-- start Stored rows --
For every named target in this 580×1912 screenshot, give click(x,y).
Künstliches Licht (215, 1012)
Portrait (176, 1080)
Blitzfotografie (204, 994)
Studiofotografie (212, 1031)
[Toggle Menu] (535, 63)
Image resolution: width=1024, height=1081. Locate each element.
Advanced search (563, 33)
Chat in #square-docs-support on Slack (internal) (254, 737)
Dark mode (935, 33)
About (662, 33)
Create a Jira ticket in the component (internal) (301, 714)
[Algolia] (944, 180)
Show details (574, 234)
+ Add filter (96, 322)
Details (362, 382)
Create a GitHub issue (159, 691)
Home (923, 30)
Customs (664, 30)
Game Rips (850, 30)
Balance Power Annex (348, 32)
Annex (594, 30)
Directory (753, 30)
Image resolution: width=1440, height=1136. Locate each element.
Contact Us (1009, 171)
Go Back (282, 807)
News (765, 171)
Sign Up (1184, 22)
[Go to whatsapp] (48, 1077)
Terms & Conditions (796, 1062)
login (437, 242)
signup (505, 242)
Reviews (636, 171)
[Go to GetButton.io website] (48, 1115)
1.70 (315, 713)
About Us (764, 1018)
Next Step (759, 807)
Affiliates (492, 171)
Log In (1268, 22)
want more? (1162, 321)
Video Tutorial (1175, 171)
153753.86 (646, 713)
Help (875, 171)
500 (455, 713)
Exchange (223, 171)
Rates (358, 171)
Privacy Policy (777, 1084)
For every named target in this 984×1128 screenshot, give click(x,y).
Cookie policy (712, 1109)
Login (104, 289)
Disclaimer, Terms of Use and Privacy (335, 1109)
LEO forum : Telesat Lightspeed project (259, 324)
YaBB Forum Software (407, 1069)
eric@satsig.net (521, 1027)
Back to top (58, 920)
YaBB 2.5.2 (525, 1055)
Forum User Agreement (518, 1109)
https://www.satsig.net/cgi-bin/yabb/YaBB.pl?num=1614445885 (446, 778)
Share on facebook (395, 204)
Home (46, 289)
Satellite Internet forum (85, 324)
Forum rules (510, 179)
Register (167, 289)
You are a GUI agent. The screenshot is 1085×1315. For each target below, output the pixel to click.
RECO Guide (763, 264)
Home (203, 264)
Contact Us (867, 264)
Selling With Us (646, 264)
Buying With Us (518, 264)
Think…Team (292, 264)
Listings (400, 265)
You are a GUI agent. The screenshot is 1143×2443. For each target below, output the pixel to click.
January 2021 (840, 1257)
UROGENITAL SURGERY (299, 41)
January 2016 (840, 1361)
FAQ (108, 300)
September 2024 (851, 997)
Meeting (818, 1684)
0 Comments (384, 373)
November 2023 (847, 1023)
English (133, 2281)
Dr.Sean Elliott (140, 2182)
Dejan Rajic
-- end Stored rows --
Print every item above again, line for line and without any change.

For every named target in this 580×1912 screenshot, give click(x,y).
Künstliches Licht (215, 1012)
Portrait (176, 1080)
Blitzfotografie (204, 994)
Studiofotografie (212, 1031)
[Toggle Menu] (535, 63)
Image resolution: width=1024, height=1081. Locate each element.
Advanced search (563, 33)
Chat in #square-docs-support on Slack (internal) (254, 737)
Dark mode (935, 33)
About (662, 33)
Create a Jira ticket in the component (internal) (301, 714)
[Algolia] (944, 180)
Show details (574, 234)
+ Add filter (96, 322)
Details (362, 382)
Create a GitHub issue (159, 691)
Home (923, 30)
Customs (664, 30)
Game Rips (850, 30)
Balance Power Annex (348, 32)
Annex (594, 30)
Directory (753, 30)
Image resolution: width=1440, height=1136. Locate each element.
Contact Us (1009, 171)
Go Back (282, 807)
News (765, 171)
Sign Up (1184, 22)
[Go to whatsapp] (48, 1077)
Terms & Conditions (796, 1062)
login (437, 242)
signup (505, 242)
Reviews (636, 171)
[Go to GetButton.io website] (48, 1115)
1.70 (315, 713)
About Us (764, 1018)
Next Step (759, 807)
Affiliates (492, 171)
Log In (1268, 22)
want more? (1162, 321)
Video Tutorial (1175, 171)
153753.86 (646, 713)
Help (875, 171)
500 (455, 713)
Exchange (223, 171)
Rates (358, 171)
Privacy Policy (777, 1084)
For every named target in this 984×1128 screenshot, give click(x,y).
Cookie policy (712, 1109)
Login (104, 289)
Disclaimer, Terms of Use and Privacy (335, 1109)
LEO forum : Telesat Lightspeed project (259, 324)
YaBB Forum Software (407, 1069)
eric@satsig.net (521, 1027)
Back to top (58, 920)
YaBB 2.5.2 (525, 1055)
Forum User Agreement (518, 1109)
https://www.satsig.net/cgi-bin/yabb/YaBB.pl?num=1614445885 (446, 778)
Share on facebook (395, 204)
Home (46, 289)
Satellite Internet forum (85, 324)
Forum rules (510, 179)
Register (167, 289)
You are a GUI agent. The screenshot is 1085×1315. For each target below, output the pixel to click.
RECO Guide (763, 264)
Home (203, 264)
Contact Us (867, 264)
Selling With Us (646, 264)
Buying With Us (518, 264)
Think…Team (292, 264)
Listings (400, 265)
You are a GUI agent. The screenshot is 1143×2443. For each target below, output the pixel to click.
January 2021 (840, 1257)
UROGENITAL SURGERY (299, 41)
January 2016 (840, 1361)
FAQ (108, 300)
September 2024 (851, 997)
Meeting (818, 1684)
0 Comments (384, 373)
November 2023 (847, 1023)
English (133, 2281)
Dr.Sean Elliott (140, 2182)
Dejan Rajic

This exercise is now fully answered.